If sort_key is a string, it should be the name of a module, and this module should contain a makeSortKey function that takes a pagename (and optionally a language code and script code) as arguments.
If entry_name or sort_key is a table and contains a field remove_diacritics, the value of the field should be a string that forms a valid Lua pattern when it is placed inside negated set notation ([^...]).

These are not checked here, because module errors will quickly crop up in entries if these conditions are not met, assuming that Module:utilities attempts to generate a sortkey for a category pertaining to the language in question, or full_link attempts to use the transliteration module.

Module:languages/code to canonical name and Module:languages/canonical names must contain all the codes and canonical names found in the data submodules of Module:languages, and no more.

The following must be true of the data used by Module:etymology languages:

canonicalName must be given.
parent must be given must be a valid language, family or etymology-only language code.
If ancestors is given, it must be an array, and each string in the array must be a valid language or etymology language code. The etymology language should also be listed as the ancestor of a regular language.
Have no data keys besides these: "canonicalName", "otherNames", "parent", "ancestors", "wikipedia_article", "wikidata_item".

Codes in Module:families data must:

Have canonicalName, which must not be the same as the canonical name of another family.
If family is given, it must be a valid family code.
Have at least one language or subfamily belonging to it.
Have no data keys besides these: "canonicalName", "otherNames", "family", "protoLanguage", "wikidata_item".

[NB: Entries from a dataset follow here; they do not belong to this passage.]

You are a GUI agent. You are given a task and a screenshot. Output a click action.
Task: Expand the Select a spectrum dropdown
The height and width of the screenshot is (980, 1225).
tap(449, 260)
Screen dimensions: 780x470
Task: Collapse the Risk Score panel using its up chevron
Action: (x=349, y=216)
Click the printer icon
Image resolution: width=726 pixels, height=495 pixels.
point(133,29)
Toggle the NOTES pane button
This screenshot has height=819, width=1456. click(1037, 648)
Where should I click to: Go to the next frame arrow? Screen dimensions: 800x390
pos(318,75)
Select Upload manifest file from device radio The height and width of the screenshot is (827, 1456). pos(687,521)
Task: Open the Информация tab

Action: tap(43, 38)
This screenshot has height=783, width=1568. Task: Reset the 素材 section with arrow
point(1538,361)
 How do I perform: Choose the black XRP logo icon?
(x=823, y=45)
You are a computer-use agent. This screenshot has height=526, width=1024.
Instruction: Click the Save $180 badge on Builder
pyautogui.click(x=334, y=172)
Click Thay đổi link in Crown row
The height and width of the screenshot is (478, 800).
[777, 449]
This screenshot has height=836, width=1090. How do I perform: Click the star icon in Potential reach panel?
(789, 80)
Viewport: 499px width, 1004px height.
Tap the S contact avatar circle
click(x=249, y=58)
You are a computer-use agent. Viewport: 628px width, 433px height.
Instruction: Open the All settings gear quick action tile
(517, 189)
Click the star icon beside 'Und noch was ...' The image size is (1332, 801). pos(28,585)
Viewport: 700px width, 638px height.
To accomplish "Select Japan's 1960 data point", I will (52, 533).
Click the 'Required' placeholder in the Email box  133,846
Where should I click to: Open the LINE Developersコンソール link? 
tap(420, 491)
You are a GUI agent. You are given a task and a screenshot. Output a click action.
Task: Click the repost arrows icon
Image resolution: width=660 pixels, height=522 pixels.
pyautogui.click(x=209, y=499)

Codes in Module:scripts data must:

Have canonicalName.
Have at least one language that lists it as one of its scripts.
Have a characters pattern for script autodetection, and this must form a valid Lua string pattern when placed between square brackets ("[...]"). (It should match all characters in the script, but that cannot be tested.)
Have no data keys besides these: "canonicalName", "otherNames", "parent", "systems", "wikipedia_article", "characters", "direction".